-------- INPUT DATA --------
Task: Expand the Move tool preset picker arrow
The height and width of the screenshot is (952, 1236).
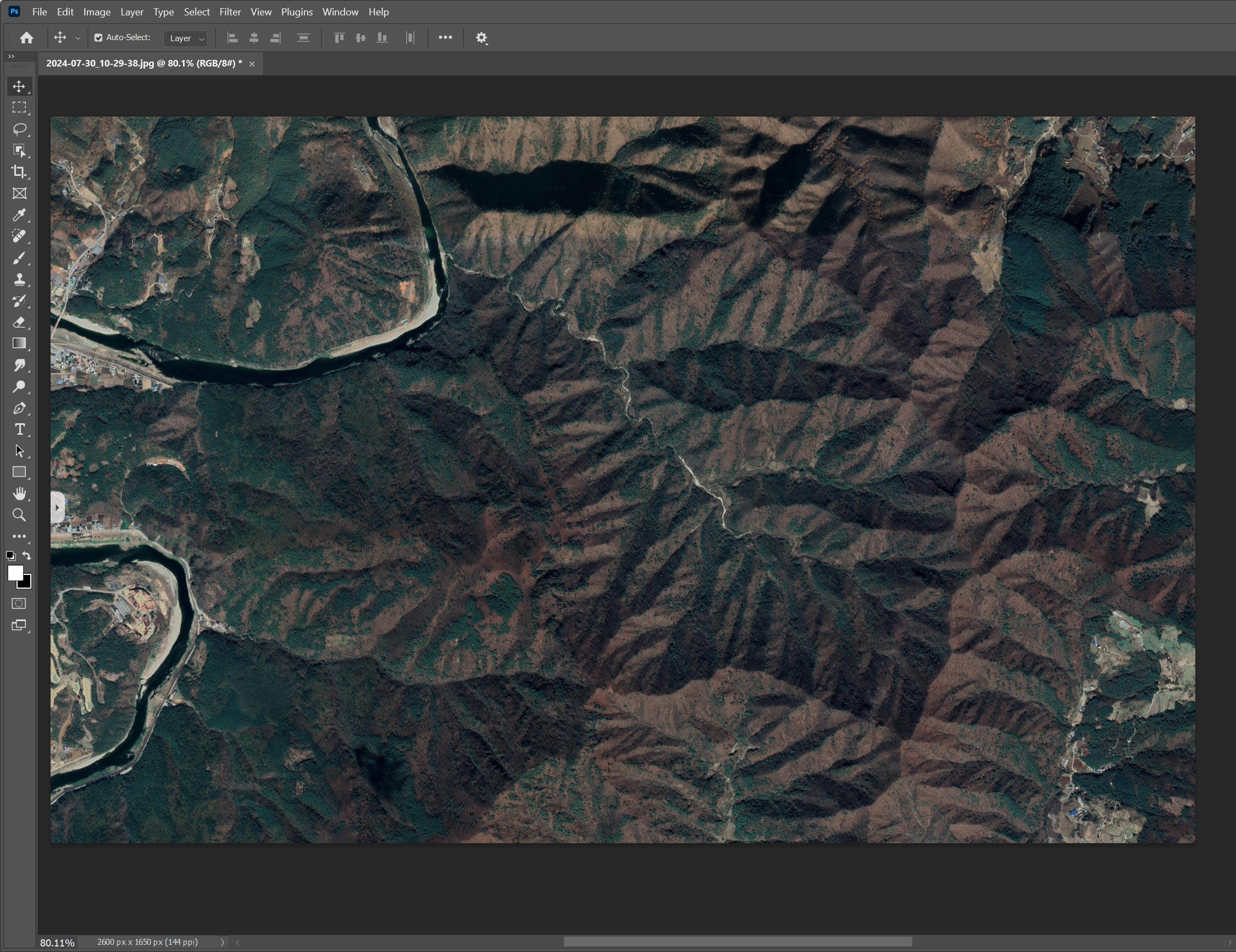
--------
-------- INPUT DATA --------
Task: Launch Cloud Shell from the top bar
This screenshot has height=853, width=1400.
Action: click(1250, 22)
--------
-------- INPUT DATA --------
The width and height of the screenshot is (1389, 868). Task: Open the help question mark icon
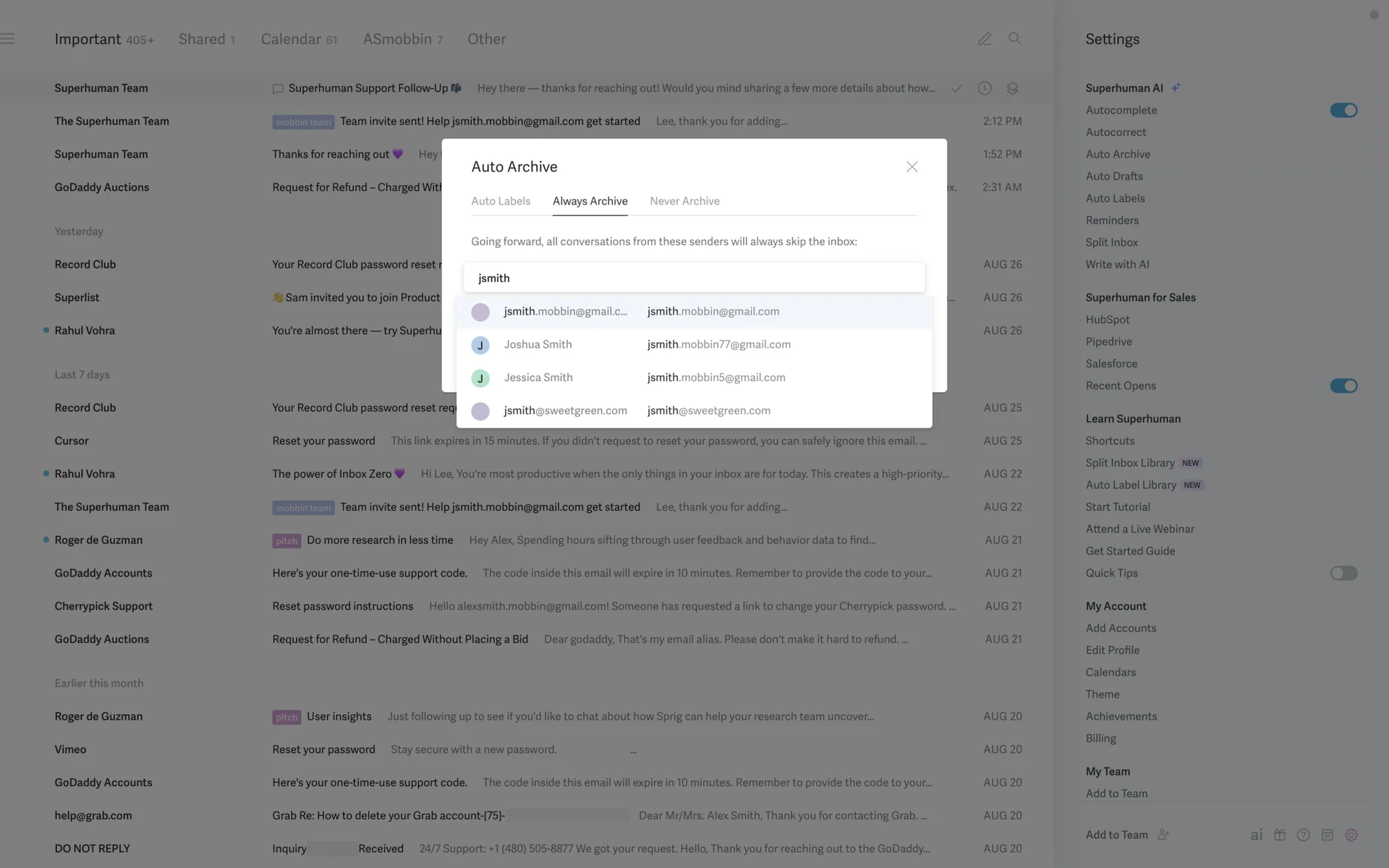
--------
PROMPT:
Say how many lines of the data above include the word "Task", and add nothing further.

SOLUTION:
3